Otonom yapay zekanın askeri savunma sistemlerine entegrasyonu özel bir endişe konusu olmalıdır. İnsanların önemli miktardaki gücü gönüllü olarak giderek daha yetenekli sistemlere devredeceğine dair kanıtlar zaten mevcut çünkü bu sistemler, yararlı görevleri insan müdahalesi olmadan çok daha hızlı ve etkili bir şekilde yerine getirebiliyor. Bu nedenle hükümetler, daha önce de belirtildiği gibi, yapay zekanın sunduğu stratejik avantajlar göz önüne alındığında, bu alanda düzenleme yapma konusunda isteksizdir. yakın zamanda ve yıkıcı bir şekilde Gazze’de gösterildi.

Bu, otonom silahların etik sınırların ötesinde faaliyet gösterdiği ve uluslararası hukuktan kaçtığı bir uçuruma zaten tehlikeli bir şekilde yaklaştığımız anlamına geliyor. Böyle bir dünyada, taktiksel bir avantaj elde etmek amacıyla gücün yapay zeka sistemlerine teslim edilmesi, farkında olmadan hızla artan ve son derece yıkıcı olaylar zincirini tetikleyebilir. Göz açıp kapayıncaya kadar gezegenimizin kolektif zekası yok edilebilir.

İnsanlık teknolojik yörüngesinde çok önemli bir noktadadır. Artık eylemlerimiz, kalıcı bir yıldızlararası uygarlık mı olacağımızı yoksa kendi yaratımlarımızın yarattığı zorluklara yenik mi düşeceğimizi belirleyebilir.

SETI’yi gelecekteki gelişimimizi inceleyebileceğimiz bir mercek olarak kullanmak, yapay zekanın geleceği hakkındaki tartışmaya yeni bir boyut katıyor. Yıldızlara ulaştığımızda bunu diğer medeniyetler için uyarıcı bir hikaye olarak değil, bir umut ışığı olarak, yani yapay zekayla birlikte gelişmeyi öğrenen bir tür olarak yapmamızı sağlamak hepimizin sorumluluğundadır.

Daha fazla bilgi:
Michael A. Garrett, Yapay zeka, evrende gelişmiş teknik uygarlıkların nadir olmasını sağlayan büyük filtre midir?, Acta Astronautica (2024). DOI: 10.1016/j.actaastro.2024.03.052

The Conversation tarafından sağlanmıştır


Bu makale şuradan yeniden yayınlanmıştır: Konuşma Creative Commons lisansı altındadır.
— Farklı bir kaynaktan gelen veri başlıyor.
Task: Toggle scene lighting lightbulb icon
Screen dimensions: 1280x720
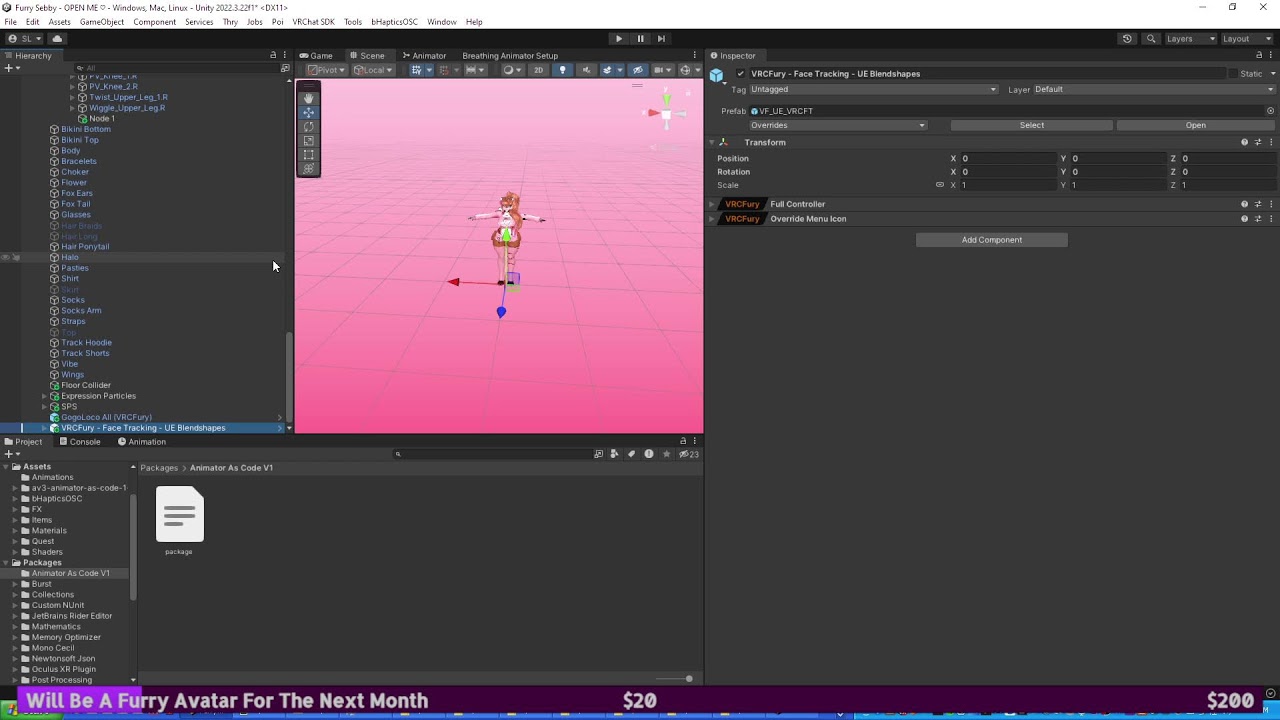Action: click(562, 70)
Okumak orijinal makale.Konuşma

Alıntı: Uzaylı uygarlıklarla iletişim kuramamamızın sorumlusu yapay zeka olabilir (2024, 11 Mayıs) 11 Mayıs 2024 tarihinde https://phys.org/news/2024-05-ai-blame-failure-contact-alien adresinden alınmıştır. HTML

Bu belge telif haklarına tabidir. Özel çalışma veya araştırma amacıyla yapılan her türlü adil işlem dışında, yazılı izin alınmadan hiçbir kısmı çoğaltılamaz. İçerik yalnızca bilgilendirme amaçlı sağlanmıştır.